Littérature, Projets

Remous d’une ville qui sombre

 

Nouvelle sur le thème du refus et inspirée par la disparition d'un territoire, de cet espace fragile dans lequel nous circulons, nous dormons, nous aimons, nous vivons.

Publiée dans la revue Irreverent en novembre 2019. 

Le magnifique travail pictural qui accompagne le texte est de Flore Kunst.

Début :

     J’habite une ville qui n’existe plus. La première fois que les hommes du NKVD sont venus, ils n’ont rien laissé paraître de leur véritable projet, ils ressemblaient à cette pellicule blanche sur le lait chaud, invisible à l’œil nu mais formant des grumeaux épais et collants dans la bouche. La réunion s’est tenue à la mairie, ils ont parlé de faire prospérer notre ville au confluent de deux fleuves. Ils ont écouté avec attention nos suggestions, croisé leurs mains sur la table. On ne peut pas prendre de notes les mains croisées. Pour moi déjà ces hommes costumés présentaient tous le même visage, les mêmes traits, rigides, opaques.

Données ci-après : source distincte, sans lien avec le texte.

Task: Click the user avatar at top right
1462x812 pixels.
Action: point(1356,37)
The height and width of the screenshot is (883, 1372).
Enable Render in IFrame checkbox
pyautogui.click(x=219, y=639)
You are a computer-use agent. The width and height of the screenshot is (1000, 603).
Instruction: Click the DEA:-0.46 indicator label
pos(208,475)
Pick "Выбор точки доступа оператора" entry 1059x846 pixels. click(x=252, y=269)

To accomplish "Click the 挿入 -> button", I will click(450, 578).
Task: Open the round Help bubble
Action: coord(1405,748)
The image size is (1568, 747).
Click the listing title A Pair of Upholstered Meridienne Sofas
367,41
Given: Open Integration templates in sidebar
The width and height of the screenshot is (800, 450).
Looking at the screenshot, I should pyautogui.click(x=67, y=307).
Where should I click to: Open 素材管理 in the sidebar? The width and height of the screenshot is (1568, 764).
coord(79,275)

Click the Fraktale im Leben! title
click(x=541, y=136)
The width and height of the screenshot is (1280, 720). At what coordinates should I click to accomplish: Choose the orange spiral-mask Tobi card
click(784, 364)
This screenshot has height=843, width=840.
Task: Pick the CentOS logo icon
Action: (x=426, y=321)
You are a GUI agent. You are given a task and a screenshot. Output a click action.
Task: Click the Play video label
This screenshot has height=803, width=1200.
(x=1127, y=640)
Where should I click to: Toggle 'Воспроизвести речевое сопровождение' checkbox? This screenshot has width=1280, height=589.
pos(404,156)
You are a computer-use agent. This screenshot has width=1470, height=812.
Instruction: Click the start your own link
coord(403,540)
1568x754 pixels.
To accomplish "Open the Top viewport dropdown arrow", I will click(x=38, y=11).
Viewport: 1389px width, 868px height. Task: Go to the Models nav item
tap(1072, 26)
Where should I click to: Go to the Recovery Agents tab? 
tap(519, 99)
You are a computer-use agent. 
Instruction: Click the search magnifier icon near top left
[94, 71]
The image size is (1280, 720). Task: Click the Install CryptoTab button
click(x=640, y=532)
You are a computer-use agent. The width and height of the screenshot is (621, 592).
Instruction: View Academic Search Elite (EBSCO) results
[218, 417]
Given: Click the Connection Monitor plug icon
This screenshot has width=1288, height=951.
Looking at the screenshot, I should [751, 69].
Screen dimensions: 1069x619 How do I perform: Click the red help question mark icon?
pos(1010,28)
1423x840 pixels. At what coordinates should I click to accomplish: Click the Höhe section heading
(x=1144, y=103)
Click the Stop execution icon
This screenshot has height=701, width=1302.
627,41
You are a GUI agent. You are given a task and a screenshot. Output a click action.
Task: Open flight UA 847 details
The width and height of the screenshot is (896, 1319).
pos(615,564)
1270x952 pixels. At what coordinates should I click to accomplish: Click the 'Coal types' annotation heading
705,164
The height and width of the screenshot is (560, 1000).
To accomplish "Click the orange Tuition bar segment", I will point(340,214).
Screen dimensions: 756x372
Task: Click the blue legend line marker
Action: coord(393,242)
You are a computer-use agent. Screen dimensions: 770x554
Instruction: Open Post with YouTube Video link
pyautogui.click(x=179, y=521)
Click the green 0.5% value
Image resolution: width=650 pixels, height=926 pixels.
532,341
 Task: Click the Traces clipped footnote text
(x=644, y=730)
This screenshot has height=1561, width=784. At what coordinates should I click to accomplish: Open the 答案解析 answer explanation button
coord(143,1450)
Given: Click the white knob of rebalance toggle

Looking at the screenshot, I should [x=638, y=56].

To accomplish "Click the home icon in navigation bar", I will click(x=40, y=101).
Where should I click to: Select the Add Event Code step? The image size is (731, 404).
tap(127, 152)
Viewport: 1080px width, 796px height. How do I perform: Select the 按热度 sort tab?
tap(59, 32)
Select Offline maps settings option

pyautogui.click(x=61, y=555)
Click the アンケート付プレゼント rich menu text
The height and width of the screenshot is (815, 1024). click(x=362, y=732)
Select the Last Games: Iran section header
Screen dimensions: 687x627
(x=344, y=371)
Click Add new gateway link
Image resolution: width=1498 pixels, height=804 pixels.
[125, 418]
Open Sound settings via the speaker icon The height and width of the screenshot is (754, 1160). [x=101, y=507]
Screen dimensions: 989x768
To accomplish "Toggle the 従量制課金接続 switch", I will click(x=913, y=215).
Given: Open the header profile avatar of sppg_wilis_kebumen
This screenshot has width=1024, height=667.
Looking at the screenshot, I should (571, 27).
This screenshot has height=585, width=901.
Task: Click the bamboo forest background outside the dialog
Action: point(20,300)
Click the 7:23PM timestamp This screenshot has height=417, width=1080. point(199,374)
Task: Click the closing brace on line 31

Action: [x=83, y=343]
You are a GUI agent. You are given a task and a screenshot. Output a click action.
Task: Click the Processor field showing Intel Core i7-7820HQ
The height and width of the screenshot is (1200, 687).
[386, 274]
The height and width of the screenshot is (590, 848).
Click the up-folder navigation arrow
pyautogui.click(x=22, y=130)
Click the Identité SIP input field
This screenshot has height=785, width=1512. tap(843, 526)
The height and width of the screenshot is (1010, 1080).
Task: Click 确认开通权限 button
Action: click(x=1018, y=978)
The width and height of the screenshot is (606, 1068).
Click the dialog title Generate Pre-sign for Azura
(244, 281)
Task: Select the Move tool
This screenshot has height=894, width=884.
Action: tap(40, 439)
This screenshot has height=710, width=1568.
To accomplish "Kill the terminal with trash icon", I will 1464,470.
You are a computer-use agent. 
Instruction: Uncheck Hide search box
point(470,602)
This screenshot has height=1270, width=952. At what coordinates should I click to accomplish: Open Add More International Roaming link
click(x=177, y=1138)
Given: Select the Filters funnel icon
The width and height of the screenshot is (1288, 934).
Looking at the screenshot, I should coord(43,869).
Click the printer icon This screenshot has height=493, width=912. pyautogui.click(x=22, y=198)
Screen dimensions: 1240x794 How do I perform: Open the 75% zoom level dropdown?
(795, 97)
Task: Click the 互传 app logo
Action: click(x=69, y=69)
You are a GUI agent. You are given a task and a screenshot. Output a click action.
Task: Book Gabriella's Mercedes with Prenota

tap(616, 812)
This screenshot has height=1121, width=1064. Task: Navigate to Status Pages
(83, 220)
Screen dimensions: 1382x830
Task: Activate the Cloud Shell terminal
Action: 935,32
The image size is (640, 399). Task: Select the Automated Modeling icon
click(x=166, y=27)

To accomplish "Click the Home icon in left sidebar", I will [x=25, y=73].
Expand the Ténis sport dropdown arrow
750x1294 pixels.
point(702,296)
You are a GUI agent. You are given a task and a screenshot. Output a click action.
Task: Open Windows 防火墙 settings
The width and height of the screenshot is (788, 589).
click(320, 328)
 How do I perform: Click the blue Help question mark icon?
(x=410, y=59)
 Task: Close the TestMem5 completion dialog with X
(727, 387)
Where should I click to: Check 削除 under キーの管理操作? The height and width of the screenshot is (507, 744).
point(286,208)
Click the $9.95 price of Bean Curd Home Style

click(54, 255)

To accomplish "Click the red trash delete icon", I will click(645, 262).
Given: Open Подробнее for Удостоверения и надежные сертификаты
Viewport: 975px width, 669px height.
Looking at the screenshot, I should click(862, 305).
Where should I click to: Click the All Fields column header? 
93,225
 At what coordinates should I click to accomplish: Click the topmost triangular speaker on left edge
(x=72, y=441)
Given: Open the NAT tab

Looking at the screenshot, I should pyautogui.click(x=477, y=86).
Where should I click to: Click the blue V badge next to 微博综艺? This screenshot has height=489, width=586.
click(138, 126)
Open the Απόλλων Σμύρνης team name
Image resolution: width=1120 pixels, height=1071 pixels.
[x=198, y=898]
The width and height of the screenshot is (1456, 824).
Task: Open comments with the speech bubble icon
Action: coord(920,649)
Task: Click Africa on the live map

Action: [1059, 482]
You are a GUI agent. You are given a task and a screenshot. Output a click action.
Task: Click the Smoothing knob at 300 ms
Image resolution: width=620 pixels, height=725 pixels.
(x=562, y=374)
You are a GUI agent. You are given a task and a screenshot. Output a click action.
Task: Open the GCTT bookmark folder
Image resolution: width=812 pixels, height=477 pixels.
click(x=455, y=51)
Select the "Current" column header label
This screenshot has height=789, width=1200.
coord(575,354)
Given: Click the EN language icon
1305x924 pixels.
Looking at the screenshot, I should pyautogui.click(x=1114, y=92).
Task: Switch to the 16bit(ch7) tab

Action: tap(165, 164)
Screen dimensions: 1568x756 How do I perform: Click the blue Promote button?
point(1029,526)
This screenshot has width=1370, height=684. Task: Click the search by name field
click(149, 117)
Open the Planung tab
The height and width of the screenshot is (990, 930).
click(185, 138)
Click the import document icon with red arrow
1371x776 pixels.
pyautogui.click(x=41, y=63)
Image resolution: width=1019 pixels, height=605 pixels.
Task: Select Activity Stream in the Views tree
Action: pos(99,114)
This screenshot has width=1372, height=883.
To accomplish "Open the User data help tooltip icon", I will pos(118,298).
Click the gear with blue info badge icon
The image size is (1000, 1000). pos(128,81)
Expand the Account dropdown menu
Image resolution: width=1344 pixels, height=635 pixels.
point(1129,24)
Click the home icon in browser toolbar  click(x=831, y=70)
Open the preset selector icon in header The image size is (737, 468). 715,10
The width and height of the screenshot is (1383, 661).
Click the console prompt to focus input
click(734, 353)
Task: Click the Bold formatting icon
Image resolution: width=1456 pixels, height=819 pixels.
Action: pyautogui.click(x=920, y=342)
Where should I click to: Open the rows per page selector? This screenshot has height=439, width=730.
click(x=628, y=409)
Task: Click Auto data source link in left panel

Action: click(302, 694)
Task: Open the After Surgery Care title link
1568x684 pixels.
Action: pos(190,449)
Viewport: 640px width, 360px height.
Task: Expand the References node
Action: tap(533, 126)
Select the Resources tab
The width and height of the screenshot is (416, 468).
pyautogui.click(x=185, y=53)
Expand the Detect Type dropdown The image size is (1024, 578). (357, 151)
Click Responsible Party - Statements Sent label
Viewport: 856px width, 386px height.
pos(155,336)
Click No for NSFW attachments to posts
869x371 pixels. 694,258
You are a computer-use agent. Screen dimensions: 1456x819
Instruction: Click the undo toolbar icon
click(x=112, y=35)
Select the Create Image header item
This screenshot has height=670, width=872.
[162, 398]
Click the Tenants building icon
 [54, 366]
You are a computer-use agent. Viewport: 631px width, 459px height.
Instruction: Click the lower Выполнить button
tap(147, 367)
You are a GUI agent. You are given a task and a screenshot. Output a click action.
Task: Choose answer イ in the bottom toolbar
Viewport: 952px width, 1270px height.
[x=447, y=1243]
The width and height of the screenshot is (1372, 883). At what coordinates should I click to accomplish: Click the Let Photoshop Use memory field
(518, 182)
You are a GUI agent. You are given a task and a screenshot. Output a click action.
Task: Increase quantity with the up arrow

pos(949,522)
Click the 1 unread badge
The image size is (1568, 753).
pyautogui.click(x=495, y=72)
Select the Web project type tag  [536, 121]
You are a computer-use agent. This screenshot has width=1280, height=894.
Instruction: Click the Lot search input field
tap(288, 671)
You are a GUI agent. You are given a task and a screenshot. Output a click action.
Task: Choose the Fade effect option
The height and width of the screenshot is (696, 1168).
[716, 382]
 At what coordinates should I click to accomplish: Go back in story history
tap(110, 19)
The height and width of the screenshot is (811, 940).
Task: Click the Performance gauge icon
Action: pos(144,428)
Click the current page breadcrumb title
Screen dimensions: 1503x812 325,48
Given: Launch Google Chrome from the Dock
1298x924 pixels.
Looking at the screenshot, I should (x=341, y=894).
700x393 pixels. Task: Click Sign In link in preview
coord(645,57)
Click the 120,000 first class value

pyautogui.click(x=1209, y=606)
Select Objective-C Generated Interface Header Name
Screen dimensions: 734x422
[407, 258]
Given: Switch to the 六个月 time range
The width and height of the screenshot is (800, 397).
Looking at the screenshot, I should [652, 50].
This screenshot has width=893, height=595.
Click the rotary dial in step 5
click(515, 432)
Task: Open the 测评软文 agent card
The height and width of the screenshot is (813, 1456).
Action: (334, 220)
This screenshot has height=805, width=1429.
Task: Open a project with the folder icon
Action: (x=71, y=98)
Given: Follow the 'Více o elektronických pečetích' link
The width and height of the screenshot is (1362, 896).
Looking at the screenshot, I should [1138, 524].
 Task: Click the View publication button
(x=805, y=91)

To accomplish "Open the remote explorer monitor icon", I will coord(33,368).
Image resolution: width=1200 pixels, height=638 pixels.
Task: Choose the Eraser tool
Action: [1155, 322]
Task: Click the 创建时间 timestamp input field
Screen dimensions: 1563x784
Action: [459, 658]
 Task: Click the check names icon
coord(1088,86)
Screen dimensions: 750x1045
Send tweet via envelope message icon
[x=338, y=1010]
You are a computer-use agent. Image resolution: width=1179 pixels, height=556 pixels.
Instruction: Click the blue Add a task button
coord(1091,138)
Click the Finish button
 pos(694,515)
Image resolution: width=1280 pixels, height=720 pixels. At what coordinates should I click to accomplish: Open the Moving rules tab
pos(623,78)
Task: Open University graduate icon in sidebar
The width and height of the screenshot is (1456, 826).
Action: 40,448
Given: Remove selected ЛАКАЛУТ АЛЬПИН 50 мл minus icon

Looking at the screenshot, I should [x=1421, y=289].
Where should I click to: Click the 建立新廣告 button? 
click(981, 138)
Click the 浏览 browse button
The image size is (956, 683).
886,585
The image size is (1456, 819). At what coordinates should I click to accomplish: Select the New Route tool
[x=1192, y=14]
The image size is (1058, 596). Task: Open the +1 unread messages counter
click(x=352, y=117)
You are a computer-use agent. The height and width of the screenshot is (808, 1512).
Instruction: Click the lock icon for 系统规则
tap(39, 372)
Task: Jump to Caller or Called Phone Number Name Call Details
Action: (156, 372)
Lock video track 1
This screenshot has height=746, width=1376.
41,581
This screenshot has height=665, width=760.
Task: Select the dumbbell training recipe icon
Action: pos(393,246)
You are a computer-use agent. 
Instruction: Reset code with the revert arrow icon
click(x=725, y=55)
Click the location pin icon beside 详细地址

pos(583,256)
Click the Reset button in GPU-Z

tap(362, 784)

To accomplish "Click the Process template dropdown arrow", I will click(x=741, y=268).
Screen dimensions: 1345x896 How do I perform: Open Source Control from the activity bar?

Après la réunion, ils avaient souhaité faire un tour, curieux de notre vie ici, loin de la capitale et je suivais le groupe en retrait. Nous longeâmes la grande avenue avant d’emprunter les ruelles pavées. Ils s’arrêtaient régulièrement pour prendre des mesures et compter le nombre d’habitations, sans que nous sachions alors de quoi il était question. Sur leurs classeurs, l’inscription : COMMISSARIAT DU PEUPLE AUX AFFAIRES INTERIEURES. Par hasard, ils tournèrent dans ma rue et dans une sorte de fierté incontrôlable alors que nous nous rapprochions de ma maison, j’espérais que l’on s’y arrête. Ils la dépassèrent sans même y prêter attention et cette ignorance la rendit minuscule, usée. Après une demi-heure de marche, nous atteignîmes le monastère en bois, résidence des nonnes, dont le clocher en forme de bulbe décoré de feuilles d’or incarnait notre plus bel emblème. Le soleil se couchait et le contour du clocher se découpa alors dans le ciel, énorme goutte de pluie noire prête à s’éclater au sol et nous ensevelir. Les hommes étudièrent le bois, humide, s'essuyèrent les mains sur leurs pantalons et écrivirent en silence dans leurs classeurs. Ils promirent de revenir bientôt avec  des propositions. En les observant redescendre l’étroit chemin pavé et pentu,  leurs dos pris de saccades leur donnaient l’air de rire en silence.